## Your objective
Reproduce the records verbatim, beginning at the line that contains "coordinates (170, 242)." and stopping after the final line of the records.

## Records for this task
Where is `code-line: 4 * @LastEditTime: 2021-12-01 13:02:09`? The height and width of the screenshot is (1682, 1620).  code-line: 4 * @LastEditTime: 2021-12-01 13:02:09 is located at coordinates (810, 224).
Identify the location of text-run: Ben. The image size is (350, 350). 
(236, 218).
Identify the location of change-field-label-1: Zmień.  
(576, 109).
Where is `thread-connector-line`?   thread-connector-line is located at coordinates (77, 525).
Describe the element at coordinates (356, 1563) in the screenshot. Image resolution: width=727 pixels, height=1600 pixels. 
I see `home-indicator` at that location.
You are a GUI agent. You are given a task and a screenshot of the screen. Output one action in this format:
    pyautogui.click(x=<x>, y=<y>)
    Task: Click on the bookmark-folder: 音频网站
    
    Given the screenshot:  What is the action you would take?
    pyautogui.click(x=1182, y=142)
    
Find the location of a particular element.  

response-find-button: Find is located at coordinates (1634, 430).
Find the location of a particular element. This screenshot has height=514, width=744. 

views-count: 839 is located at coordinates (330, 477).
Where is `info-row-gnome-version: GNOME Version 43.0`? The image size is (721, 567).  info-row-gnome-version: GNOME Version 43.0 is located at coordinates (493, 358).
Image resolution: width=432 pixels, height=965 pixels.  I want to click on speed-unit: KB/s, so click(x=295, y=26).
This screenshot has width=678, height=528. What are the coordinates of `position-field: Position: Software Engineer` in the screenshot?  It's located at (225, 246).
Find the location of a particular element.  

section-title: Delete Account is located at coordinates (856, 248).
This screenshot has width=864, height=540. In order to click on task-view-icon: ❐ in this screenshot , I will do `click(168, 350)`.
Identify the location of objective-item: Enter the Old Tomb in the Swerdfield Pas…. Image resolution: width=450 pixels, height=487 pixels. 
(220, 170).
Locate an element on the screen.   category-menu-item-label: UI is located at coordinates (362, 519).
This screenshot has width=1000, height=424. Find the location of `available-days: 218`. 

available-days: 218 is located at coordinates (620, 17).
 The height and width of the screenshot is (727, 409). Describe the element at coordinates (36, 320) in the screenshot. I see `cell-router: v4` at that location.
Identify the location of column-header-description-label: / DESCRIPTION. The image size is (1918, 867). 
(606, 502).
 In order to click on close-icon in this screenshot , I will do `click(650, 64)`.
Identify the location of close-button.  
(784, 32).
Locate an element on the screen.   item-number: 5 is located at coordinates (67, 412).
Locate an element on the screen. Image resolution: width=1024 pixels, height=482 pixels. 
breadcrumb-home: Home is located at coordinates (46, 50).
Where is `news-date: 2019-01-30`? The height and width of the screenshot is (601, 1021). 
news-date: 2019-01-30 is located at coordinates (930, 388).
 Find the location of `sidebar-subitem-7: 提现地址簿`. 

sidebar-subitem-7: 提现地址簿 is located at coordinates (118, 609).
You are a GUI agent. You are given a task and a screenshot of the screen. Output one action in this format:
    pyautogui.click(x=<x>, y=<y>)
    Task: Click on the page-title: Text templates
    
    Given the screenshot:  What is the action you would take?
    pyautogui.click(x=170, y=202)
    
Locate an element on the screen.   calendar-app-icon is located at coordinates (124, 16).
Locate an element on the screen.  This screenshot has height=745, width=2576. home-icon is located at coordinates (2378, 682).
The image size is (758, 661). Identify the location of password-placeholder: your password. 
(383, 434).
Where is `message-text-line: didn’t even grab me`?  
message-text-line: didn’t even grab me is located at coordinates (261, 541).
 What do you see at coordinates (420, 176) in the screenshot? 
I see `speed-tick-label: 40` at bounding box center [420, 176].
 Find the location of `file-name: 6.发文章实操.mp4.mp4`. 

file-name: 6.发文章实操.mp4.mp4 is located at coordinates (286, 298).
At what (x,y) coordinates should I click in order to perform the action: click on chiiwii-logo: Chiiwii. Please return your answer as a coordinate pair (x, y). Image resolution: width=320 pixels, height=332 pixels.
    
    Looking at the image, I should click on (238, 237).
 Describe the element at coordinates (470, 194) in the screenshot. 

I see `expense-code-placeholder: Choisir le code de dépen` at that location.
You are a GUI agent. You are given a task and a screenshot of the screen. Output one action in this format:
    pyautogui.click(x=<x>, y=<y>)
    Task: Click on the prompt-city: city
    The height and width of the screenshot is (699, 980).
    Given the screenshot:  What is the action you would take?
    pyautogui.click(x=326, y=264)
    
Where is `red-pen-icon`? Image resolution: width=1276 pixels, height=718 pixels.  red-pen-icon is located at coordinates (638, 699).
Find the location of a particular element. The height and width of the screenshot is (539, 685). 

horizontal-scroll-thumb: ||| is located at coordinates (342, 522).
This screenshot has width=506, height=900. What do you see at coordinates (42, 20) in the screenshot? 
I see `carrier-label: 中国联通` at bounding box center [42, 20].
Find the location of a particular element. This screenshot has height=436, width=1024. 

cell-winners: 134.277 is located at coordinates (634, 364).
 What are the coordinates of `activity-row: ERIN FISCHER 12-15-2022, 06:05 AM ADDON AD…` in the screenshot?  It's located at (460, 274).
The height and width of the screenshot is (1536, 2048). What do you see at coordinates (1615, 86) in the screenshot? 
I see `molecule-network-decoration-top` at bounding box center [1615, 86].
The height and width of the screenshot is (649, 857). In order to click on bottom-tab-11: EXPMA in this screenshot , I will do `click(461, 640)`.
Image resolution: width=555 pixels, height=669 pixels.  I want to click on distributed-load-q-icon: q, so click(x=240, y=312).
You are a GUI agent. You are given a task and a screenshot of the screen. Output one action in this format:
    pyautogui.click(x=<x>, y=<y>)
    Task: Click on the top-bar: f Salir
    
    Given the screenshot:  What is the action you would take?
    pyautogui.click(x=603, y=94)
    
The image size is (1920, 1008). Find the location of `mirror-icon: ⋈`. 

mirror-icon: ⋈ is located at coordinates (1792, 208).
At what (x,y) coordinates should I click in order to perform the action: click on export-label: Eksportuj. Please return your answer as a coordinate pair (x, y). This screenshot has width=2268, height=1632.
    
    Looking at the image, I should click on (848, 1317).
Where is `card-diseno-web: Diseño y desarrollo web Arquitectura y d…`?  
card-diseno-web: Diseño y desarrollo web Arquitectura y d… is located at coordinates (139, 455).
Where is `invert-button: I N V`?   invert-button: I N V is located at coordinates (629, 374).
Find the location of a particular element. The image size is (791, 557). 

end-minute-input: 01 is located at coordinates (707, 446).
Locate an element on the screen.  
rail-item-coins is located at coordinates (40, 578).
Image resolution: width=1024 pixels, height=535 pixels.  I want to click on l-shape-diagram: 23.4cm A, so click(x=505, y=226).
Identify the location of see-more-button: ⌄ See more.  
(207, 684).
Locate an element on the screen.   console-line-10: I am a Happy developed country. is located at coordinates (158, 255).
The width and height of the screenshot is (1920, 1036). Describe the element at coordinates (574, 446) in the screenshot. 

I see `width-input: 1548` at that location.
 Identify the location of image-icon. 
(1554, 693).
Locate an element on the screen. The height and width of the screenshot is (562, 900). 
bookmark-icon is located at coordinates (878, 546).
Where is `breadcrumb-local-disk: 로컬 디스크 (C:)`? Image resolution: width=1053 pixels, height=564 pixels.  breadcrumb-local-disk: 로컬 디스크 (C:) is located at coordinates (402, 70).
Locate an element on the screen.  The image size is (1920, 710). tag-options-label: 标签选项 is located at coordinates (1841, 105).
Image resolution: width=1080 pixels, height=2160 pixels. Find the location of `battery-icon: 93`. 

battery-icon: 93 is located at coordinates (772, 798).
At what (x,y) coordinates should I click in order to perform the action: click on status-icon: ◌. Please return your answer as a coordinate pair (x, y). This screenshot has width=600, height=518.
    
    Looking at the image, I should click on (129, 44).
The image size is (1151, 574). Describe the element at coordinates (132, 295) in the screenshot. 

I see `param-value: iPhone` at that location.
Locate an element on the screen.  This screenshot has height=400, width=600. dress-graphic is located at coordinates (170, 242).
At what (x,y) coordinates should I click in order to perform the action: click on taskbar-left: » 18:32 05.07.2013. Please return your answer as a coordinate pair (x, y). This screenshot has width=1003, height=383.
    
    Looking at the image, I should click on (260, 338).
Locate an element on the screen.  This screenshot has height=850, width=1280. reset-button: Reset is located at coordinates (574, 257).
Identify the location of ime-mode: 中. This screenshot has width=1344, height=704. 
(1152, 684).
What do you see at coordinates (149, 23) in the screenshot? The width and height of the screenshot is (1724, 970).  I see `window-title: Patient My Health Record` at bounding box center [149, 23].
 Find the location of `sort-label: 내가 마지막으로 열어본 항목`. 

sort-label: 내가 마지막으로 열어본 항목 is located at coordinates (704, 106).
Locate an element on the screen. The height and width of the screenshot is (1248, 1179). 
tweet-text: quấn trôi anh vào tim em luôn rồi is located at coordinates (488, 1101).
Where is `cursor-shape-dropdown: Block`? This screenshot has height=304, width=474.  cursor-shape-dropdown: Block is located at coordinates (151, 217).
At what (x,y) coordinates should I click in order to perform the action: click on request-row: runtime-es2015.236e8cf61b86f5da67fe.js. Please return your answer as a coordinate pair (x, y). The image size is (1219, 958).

## Your solution
Locate an element on the screen.  This screenshot has height=400, width=600. dress-graphic is located at coordinates (170, 242).
At what (x,y) coordinates should I click in order to perform the action: click on taskbar-left: » 18:32 05.07.2013. Please return your answer as a coordinate pair (x, y). This screenshot has width=1003, height=383.
    
    Looking at the image, I should click on (260, 338).
Locate an element on the screen.  This screenshot has height=850, width=1280. reset-button: Reset is located at coordinates (574, 257).
Identify the location of ime-mode: 中. This screenshot has width=1344, height=704. 
(1152, 684).
What do you see at coordinates (149, 23) in the screenshot? The width and height of the screenshot is (1724, 970).  I see `window-title: Patient My Health Record` at bounding box center [149, 23].
 Find the location of `sort-label: 내가 마지막으로 열어본 항목`. 

sort-label: 내가 마지막으로 열어본 항목 is located at coordinates (704, 106).
Locate an element on the screen. The height and width of the screenshot is (1248, 1179). 
tweet-text: quấn trôi anh vào tim em luôn rồi is located at coordinates (488, 1101).
Where is `cursor-shape-dropdown: Block`? This screenshot has height=304, width=474.  cursor-shape-dropdown: Block is located at coordinates (151, 217).
At what (x,y) coordinates should I click in order to perform the action: click on request-row: runtime-es2015.236e8cf61b86f5da67fe.js. Please return your answer as a coordinate pair (x, y). The image size is (1219, 958).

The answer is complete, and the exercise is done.